(Stored data)

*****

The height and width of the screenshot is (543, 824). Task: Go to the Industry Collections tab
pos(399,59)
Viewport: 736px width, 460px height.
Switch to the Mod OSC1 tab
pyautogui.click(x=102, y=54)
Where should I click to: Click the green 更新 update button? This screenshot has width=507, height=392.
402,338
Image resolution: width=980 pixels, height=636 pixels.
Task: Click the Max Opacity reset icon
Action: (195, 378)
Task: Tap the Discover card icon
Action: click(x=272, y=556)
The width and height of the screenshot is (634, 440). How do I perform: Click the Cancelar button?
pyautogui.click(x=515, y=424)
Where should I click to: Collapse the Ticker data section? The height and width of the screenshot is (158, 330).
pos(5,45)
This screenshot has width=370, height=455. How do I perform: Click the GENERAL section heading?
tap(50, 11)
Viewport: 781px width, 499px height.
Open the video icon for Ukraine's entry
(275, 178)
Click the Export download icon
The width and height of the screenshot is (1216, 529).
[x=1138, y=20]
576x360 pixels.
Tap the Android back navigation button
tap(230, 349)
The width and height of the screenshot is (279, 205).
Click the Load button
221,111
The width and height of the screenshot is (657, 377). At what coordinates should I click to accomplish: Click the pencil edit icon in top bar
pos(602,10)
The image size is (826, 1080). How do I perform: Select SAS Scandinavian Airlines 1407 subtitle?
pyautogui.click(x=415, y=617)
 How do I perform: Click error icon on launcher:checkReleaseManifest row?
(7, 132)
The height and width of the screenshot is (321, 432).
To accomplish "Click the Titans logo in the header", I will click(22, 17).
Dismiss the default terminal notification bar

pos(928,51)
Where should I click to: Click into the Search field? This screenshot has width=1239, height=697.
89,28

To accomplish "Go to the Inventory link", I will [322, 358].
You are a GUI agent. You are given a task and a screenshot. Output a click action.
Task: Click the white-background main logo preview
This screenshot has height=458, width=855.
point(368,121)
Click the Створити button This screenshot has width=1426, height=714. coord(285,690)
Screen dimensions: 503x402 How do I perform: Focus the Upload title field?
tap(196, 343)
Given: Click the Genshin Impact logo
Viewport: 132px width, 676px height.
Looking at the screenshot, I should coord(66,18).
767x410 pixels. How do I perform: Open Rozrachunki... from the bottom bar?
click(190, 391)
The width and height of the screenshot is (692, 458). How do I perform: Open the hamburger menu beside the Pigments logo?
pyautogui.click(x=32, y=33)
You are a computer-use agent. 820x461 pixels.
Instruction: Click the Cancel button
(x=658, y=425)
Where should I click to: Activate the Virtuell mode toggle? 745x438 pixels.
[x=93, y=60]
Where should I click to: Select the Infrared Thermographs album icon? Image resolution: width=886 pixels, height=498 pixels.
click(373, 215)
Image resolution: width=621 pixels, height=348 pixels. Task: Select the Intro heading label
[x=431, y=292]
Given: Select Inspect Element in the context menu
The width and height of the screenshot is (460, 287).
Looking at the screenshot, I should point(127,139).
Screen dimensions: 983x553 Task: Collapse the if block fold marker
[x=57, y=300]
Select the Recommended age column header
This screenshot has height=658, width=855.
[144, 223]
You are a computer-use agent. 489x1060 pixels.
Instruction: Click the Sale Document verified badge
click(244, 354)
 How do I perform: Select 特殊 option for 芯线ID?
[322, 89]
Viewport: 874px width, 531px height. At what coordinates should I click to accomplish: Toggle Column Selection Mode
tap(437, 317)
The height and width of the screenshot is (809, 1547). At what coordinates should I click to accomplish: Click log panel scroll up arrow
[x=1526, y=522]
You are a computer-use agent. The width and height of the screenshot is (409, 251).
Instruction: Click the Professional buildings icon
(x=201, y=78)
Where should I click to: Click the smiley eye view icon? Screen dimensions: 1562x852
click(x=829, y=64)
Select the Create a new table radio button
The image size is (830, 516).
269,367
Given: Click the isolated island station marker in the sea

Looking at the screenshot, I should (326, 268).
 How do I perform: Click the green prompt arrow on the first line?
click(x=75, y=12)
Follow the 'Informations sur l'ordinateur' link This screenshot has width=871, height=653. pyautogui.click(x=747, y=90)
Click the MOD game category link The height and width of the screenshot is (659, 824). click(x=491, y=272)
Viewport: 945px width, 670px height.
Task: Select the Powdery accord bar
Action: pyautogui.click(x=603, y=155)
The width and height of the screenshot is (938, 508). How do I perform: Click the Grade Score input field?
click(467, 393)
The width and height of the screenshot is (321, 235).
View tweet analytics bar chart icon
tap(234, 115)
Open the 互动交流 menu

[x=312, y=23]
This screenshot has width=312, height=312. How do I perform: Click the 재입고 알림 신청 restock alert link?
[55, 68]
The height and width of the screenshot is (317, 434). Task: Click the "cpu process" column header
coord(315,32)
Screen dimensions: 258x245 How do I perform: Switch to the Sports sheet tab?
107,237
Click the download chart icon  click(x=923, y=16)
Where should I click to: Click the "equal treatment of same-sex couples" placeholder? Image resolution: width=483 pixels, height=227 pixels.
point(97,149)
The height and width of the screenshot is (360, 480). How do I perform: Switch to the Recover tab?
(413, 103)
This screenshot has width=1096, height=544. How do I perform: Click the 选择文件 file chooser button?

*****

**Prompt**. Return each line of the data exactly as written above.

**Finished exercise**.
The height and width of the screenshot is (543, 824). Task: Go to the Industry Collections tab
pos(399,59)
Viewport: 736px width, 460px height.
Switch to the Mod OSC1 tab
pyautogui.click(x=102, y=54)
Where should I click to: Click the green 更新 update button? This screenshot has width=507, height=392.
402,338
Image resolution: width=980 pixels, height=636 pixels.
Task: Click the Max Opacity reset icon
Action: (195, 378)
Task: Tap the Discover card icon
Action: click(x=272, y=556)
The width and height of the screenshot is (634, 440). How do I perform: Click the Cancelar button?
pyautogui.click(x=515, y=424)
Where should I click to: Collapse the Ticker data section? The height and width of the screenshot is (158, 330).
pos(5,45)
This screenshot has width=370, height=455. How do I perform: Click the GENERAL section heading?
tap(50, 11)
Viewport: 781px width, 499px height.
Open the video icon for Ukraine's entry
(275, 178)
Click the Export download icon
The width and height of the screenshot is (1216, 529).
[x=1138, y=20]
576x360 pixels.
Tap the Android back navigation button
tap(230, 349)
The width and height of the screenshot is (279, 205).
Click the Load button
221,111
The width and height of the screenshot is (657, 377). At what coordinates should I click to accomplish: Click the pencil edit icon in top bar
pos(602,10)
The image size is (826, 1080). How do I perform: Select SAS Scandinavian Airlines 1407 subtitle?
pyautogui.click(x=415, y=617)
 How do I perform: Click error icon on launcher:checkReleaseManifest row?
(7, 132)
The height and width of the screenshot is (321, 432).
To accomplish "Click the Titans logo in the header", I will click(22, 17).
Dismiss the default terminal notification bar

pos(928,51)
Where should I click to: Click into the Search field? This screenshot has width=1239, height=697.
89,28

To accomplish "Go to the Inventory link", I will [322, 358].
You are a GUI agent. You are given a task and a screenshot. Output a click action.
Task: Click the white-background main logo preview
This screenshot has height=458, width=855.
point(368,121)
Click the Створити button This screenshot has width=1426, height=714. coord(285,690)
Screen dimensions: 503x402 How do I perform: Focus the Upload title field?
tap(196, 343)
Given: Click the Genshin Impact logo
Viewport: 132px width, 676px height.
Looking at the screenshot, I should coord(66,18).
767x410 pixels. How do I perform: Open Rozrachunki... from the bottom bar?
click(190, 391)
The width and height of the screenshot is (692, 458). How do I perform: Open the hamburger menu beside the Pigments logo?
pyautogui.click(x=32, y=33)
You are a computer-use agent. 820x461 pixels.
Instruction: Click the Cancel button
(x=658, y=425)
Where should I click to: Activate the Virtuell mode toggle? 745x438 pixels.
[x=93, y=60]
Where should I click to: Select the Infrared Thermographs album icon? Image resolution: width=886 pixels, height=498 pixels.
click(373, 215)
Image resolution: width=621 pixels, height=348 pixels. Task: Select the Intro heading label
[x=431, y=292]
Given: Select Inspect Element in the context menu
The width and height of the screenshot is (460, 287).
Looking at the screenshot, I should point(127,139).
Screen dimensions: 983x553 Task: Collapse the if block fold marker
[x=57, y=300]
Select the Recommended age column header
This screenshot has height=658, width=855.
[144, 223]
You are a computer-use agent. 489x1060 pixels.
Instruction: Click the Sale Document verified badge
click(244, 354)
 How do I perform: Select 特殊 option for 芯线ID?
[322, 89]
Viewport: 874px width, 531px height. At what coordinates should I click to accomplish: Toggle Column Selection Mode
tap(437, 317)
The height and width of the screenshot is (809, 1547). At what coordinates should I click to accomplish: Click log panel scroll up arrow
[x=1526, y=522]
You are a computer-use agent. The width and height of the screenshot is (409, 251).
Instruction: Click the Professional buildings icon
(x=201, y=78)
Where should I click to: Click the smiley eye view icon? Screen dimensions: 1562x852
click(x=829, y=64)
Select the Create a new table radio button
The image size is (830, 516).
269,367
Given: Click the isolated island station marker in the sea

Looking at the screenshot, I should (326, 268).
 How do I perform: Click the green prompt arrow on the first line?
click(x=75, y=12)
Follow the 'Informations sur l'ordinateur' link This screenshot has width=871, height=653. pyautogui.click(x=747, y=90)
Click the MOD game category link The height and width of the screenshot is (659, 824). click(x=491, y=272)
Viewport: 945px width, 670px height.
Task: Select the Powdery accord bar
Action: pyautogui.click(x=603, y=155)
The width and height of the screenshot is (938, 508). How do I perform: Click the Grade Score input field?
click(467, 393)
The width and height of the screenshot is (321, 235).
View tweet analytics bar chart icon
tap(234, 115)
Open the 互动交流 menu

[x=312, y=23]
This screenshot has width=312, height=312. How do I perform: Click the 재입고 알림 신청 restock alert link?
[55, 68]
The height and width of the screenshot is (317, 434). Task: Click the "cpu process" column header
coord(315,32)
Screen dimensions: 258x245 How do I perform: Switch to the Sports sheet tab?
107,237
Click the download chart icon  click(x=923, y=16)
Where should I click to: Click the "equal treatment of same-sex couples" placeholder? Image resolution: width=483 pixels, height=227 pixels.
point(97,149)
The height and width of the screenshot is (360, 480). How do I perform: Switch to the Recover tab?
(413, 103)
This screenshot has width=1096, height=544. How do I perform: Click the 选择文件 file chooser button?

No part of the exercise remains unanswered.